§ Instruction 1:
Retype everything in the listing from the line containing "Написать письмо [button] (70, 2071)" down to the end of the listing, both ends included, and leave the pictures out.

§ Excerpted passage:
Studio album by Black Sabbath
- Released: 25 September 1972
- Recorded: May–June 1972
- Studio: Record Plant (Los Angeles)
- Genres: Heavy metal; hard rock;
- Length: 42:18
- Labels: Vertigo (Europe); Warner Bros. (US);
- Producers: Black Sabbath; Patrick Meehan;

Black Sabbath chronology
| Master of Reality (1971) | Vol. 4 (1972) | Sabbath Bloody Sabbath (1973) |

Singles from Vol. 4
- "Tomorrow's Dream" Released: 22 September 1972;

= Vol. 4 (Black Sabbath album) =

1972 studio album by Black Sabbath

Vol. 4 is the fourth studio album by the English heavy metal band Black Sabbath, released on 25 September 1972, by Vertigo Records. It was the first album by Black Sabbath not produced by Rodger Bain; guitarist Tony Iommi assumed production duties. Patrick Meehan, the band's then-manager, was listed as co-producer, though his actual involvement in the album's production was minimal.

The album continues the extremely heavy direction taken on the band's previous album, Master of Reality, while also featuring more experimental elements, such as on "Changes" and "FX".

Though it again failed to win the admiration of the music press, the album was again a major commercial success, peaking at No. 5 in the UK and No. 13 in the US, eventually being certified platinum in the latter. The album is today regarded as one of Sabbath's best albums, and has appeared on multiple lists of the greatest heavy metal albums.

==Background==
In spite of the success of the band's previous three albums, Black Sabbath, Paranoid, and Master of Reality, the band had begun to struggle. These issues mainly arose due to the band's drug usage, which had accelerated during the recording of Master of Reality.

==Recording==
Though the production of Vol. 4 is officially credited to Black Sabbath and Patrick Meehan, the bulk of the actual production was performed by guitarist Tony Iommi. "It's the first album we've produced ourselves," said vocalist Ozzy Osbourne in 1972. "Previously we had Rodger Bain as a producer – and, although he's very good, he didn't really feel what the band was doing. It was a matter of communication. This time, we did it with Patrick (Meehan), our manager, and I think we're all very happy… It was great to work in an American studio." Meehan had little actual involvement in the album's production but nonetheless insisted he be listed as producer, according to Iommi.

The recording was plagued with problems, many due to substance abuse. In the studio, the band regularly had speaker boxes full of cocaine delivered.

§ Task input:

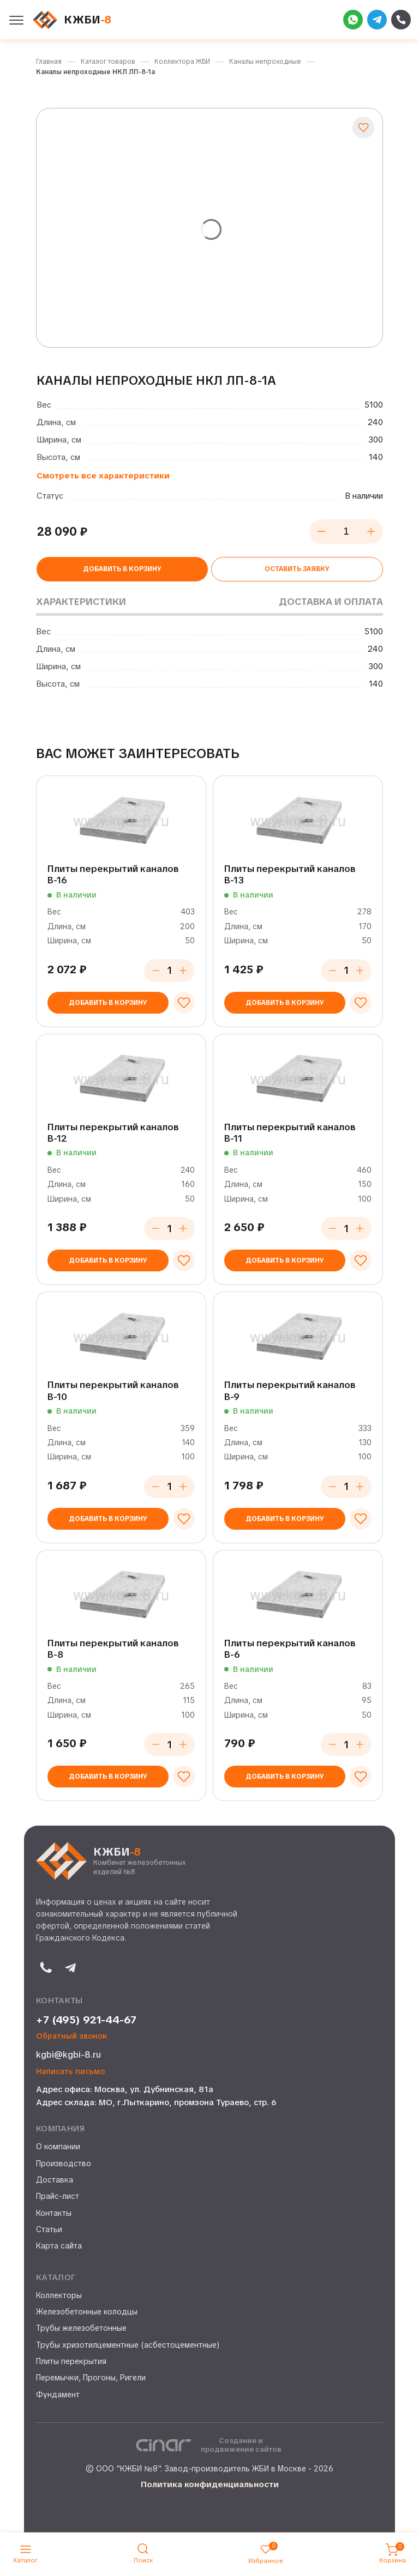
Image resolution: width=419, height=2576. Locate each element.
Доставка (54, 2180)
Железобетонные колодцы (86, 2312)
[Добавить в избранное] (363, 127)
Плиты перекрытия (71, 2361)
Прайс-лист (57, 2196)
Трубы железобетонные (81, 2328)
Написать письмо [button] (70, 2071)
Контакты (53, 2213)
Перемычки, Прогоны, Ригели (91, 2378)
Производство (63, 2163)
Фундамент (58, 2394)
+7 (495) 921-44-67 (86, 2020)
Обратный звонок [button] (71, 2036)
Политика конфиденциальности (210, 2484)
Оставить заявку (297, 569)
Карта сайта (59, 2246)
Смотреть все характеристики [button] (103, 475)
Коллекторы (59, 2295)
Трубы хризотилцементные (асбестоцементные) (128, 2345)
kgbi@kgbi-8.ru (68, 2054)
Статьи (49, 2229)
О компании (58, 2146)
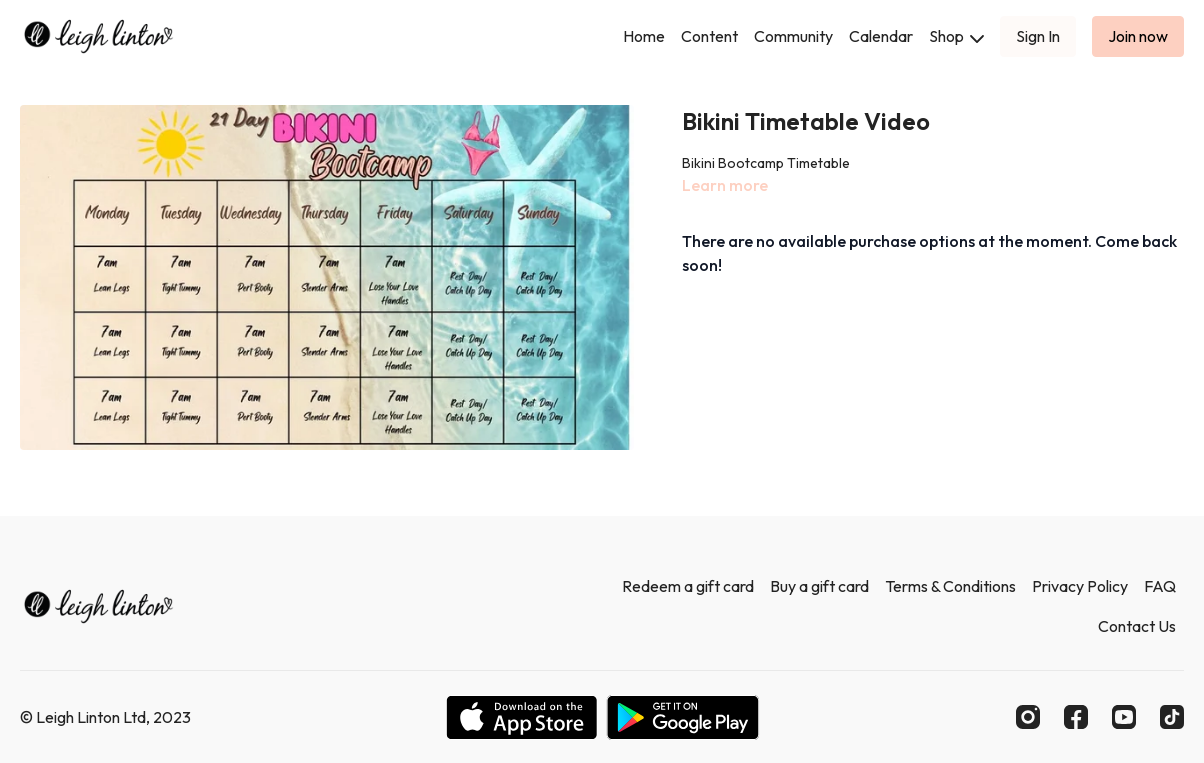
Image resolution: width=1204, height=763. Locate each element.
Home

§ Instruction 2:
In the Vol. 4 article, give everything from "Vol. 4 is the" down to "production was minimal." again, switching "co-producer" to "executive producer".

§ Task output 1:
Написать письмо [button] (70, 2071)
Контакты (53, 2213)
Перемычки, Прогоны, Ригели (91, 2378)
Производство (63, 2163)
Фундамент (58, 2394)
+7 (495) 921-44-67 (86, 2020)
Обратный звонок [button] (71, 2036)
Политика конфиденциальности (210, 2484)
Оставить заявку (297, 569)
Карта сайта (59, 2246)
Смотреть все характеристики [button] (103, 475)
Коллекторы (59, 2295)
Трубы хризотилцементные (асбестоцементные) (128, 2345)
kgbi@kgbi-8.ru (68, 2054)
Статьи (49, 2229)
О компании (58, 2146)
Image resolution: width=1204, height=763. Locate each element.
Home

§ Task output 2:
Vol. 4 is the fourth studio album by the English heavy metal band Black Sabbath, released on 25 September 1972, by Vertigo Records. It was the first album by Black Sabbath not produced by Rodger Bain; guitarist Tony Iommi assumed production duties. Patrick Meehan, the band's then-manager, was listed as executive producer, though his actual involvement in the album's production was minimal.